Raven Productions is a television production company based in Palm Springs, California.

Organized in California in 1987, the company initially became known for its outdoor adventure programming for networks as Fox Sports Net, ESPN, PBS, PrimeSportschannel, Travel Channel and Outdoor Life. Its signature outdoor adventure series, Great Sports Vacations, aired on the Travel Channel and Fox Sports Net.

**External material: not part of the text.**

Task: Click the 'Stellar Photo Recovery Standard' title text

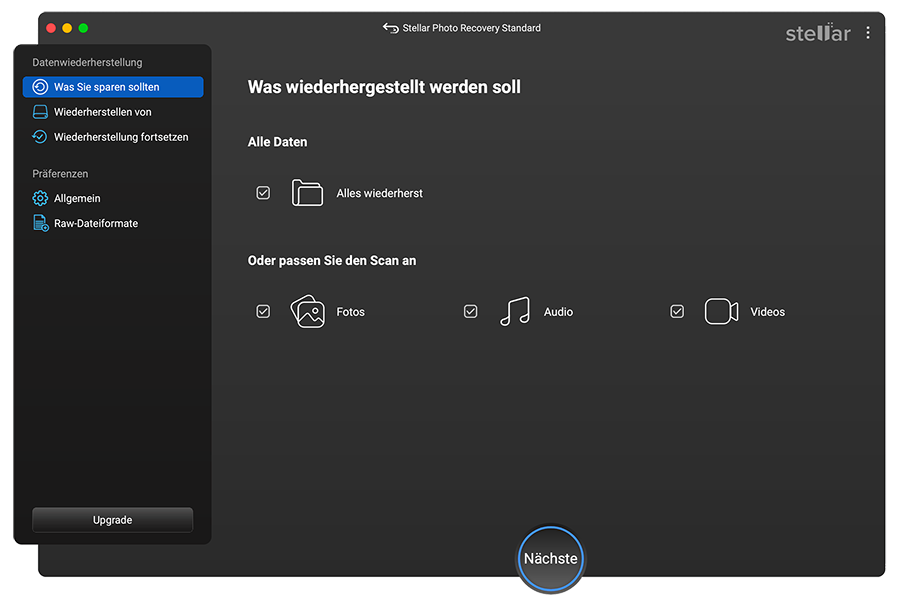Action: 470,28
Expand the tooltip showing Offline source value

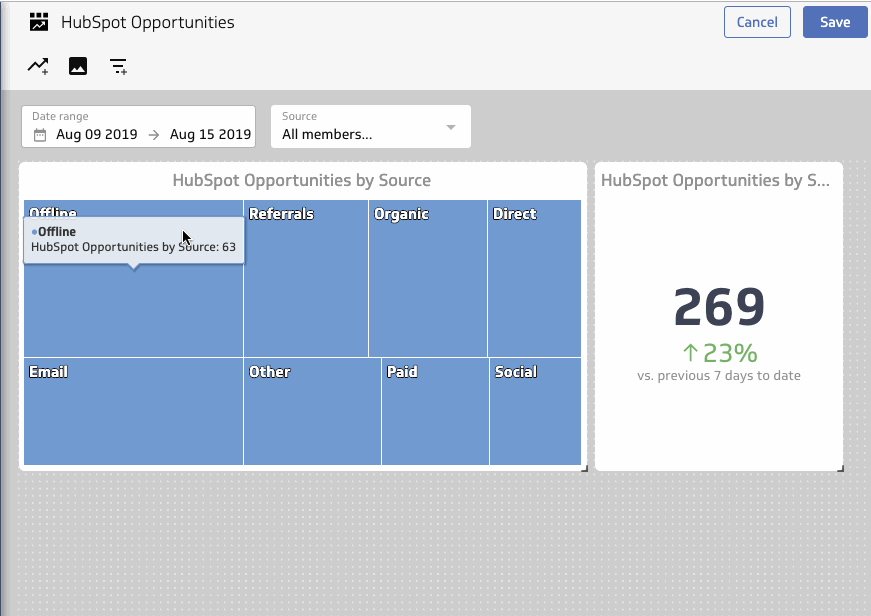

In the late 1990s through a joint venture with the Judy Garland estate, the company embarked on production of a series of PBS pledge specials featuring vintage performances of the late Judy Garland, including "Judy, Frank & Dean" featuring Judy with Frank Sinatra and Dean Martin.
 Under agreement with the late Sid Luft, former husband of Judy Garland, the company also produced and released to PBS affiliates "Judy Garland Duets" featuring vintage performances of Judy with Barbra Streisand, Liza Minnelli, Count Basie, Tony Bennett, Mickey Rooney and others.

In September 2001, Raven's Earth Trek, an environmentally conscious travel series, began airing on PBS stations nationally.

In 2004, Raven's weekly series Hello Paradise premiered on KVCR-TV, a Southern California PBS station. The series features celebrities, attractions, events, hotels and restaurants in Palm Springs and the desert communities.

In 2007, the company produced Donovan Live in LA which was shot at the Kodak Theatre in Hollywood and featured the singer / songwriter, Donovan. The program was released to PBS stations with proceeds benefiting director David Lynch's Foundation for Consciousness Based Education and World Peace.

In 2008, the company produced its sixth PBS pledge special, Trini Lopez presents Latin Music Legends, recorded live-to-tape at the Orpheum Theatre in Los Angeles, starring Trini Lopez and featuring Julio Iglesias, Thee Midnighters, Tierra, El Chicano and the Greg Rolie Band.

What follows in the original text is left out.